# Wie geht das?



## RialTutor (23. April 2010)

Hallo Profis!

Anbei ein Bild mit der Frage, wie man diese Wellenlinien erzeugt. Nein, nicht eine. Es geht um saubere Bündel. Muss man tatsächlich jede Linie einzeln zeichnen?


----------



## Markus Kolletzky (23. April 2010)

Hi,

Nein, du musst dazu nicht jede Linie einzeln zeichnen. Es gibt hierfür Plug-Ins.
Such mal nach dem Stichwort _Sinedots_ und du wirst fündig werden. 

Viele Grüße,
Markus


----------



## smileyml (24. April 2010)

Alternativ kannst du zwischen zwei selbst gezeichneten Linien in Illustrator mit der Angleichenfunktion dazwischen entsprechend weitere erstellen.

Grüße Marco


----------



## RialTutor (24. April 2010)

@ Markus: Der Tipp hat mir sehr geholfen. Danke !!

@ Marco: Das probiere ich gerne aus, wenn ich eine Maschine mit Illustrator drauf erwische.

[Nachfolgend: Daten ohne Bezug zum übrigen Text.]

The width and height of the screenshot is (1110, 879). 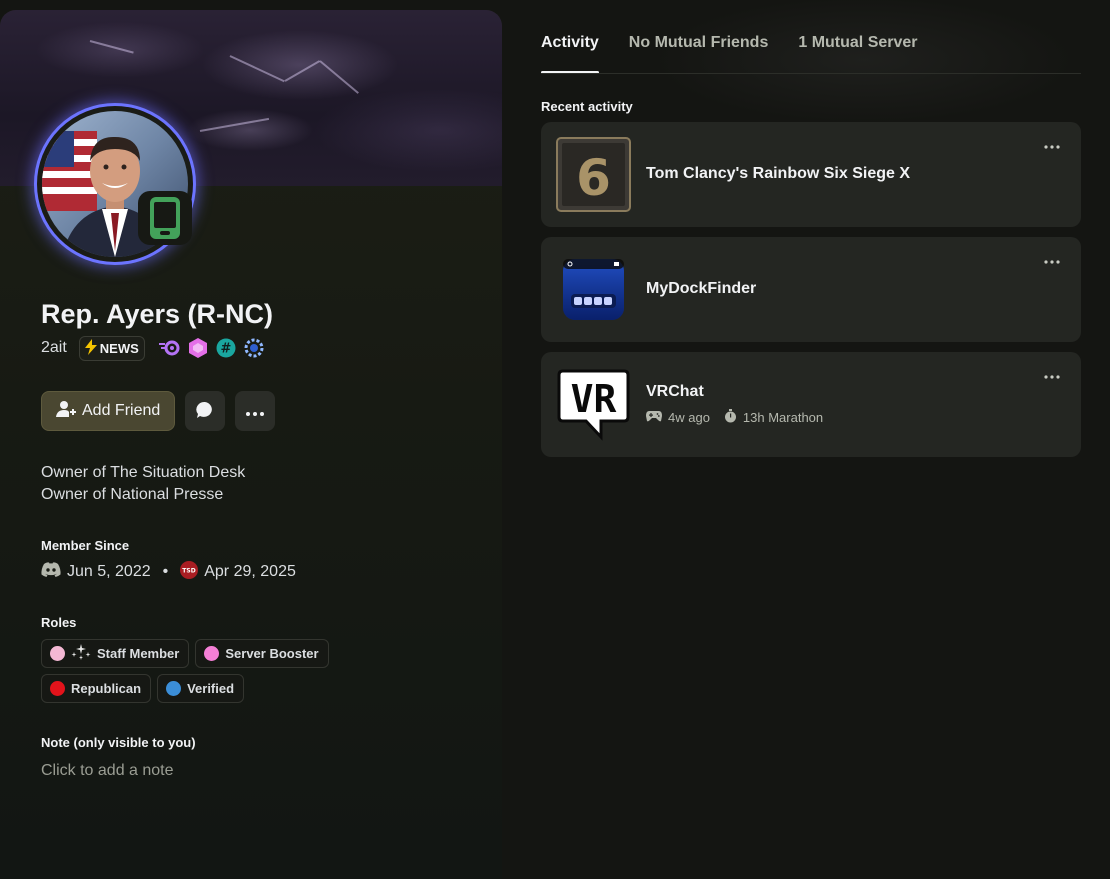 I want to click on boost-hex-icon, so click(x=198, y=348).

Auch dir Danke!


----------



## bastian geyer (3. Mai 2010)

http://deedeekid.com/work/definition_of_colour/definition_of_colour.jpg

wie bekommt man solche wellen gut hin?


----------



## cdpanic (26. Mai 2010)

Ich glaub dass das mit einem Pinsel gmacht ist!

Also das zuerst der Pfad gezeichnet wurde und dann eben ein Pinsel darüber gelegt wurde!


lg
stef


----------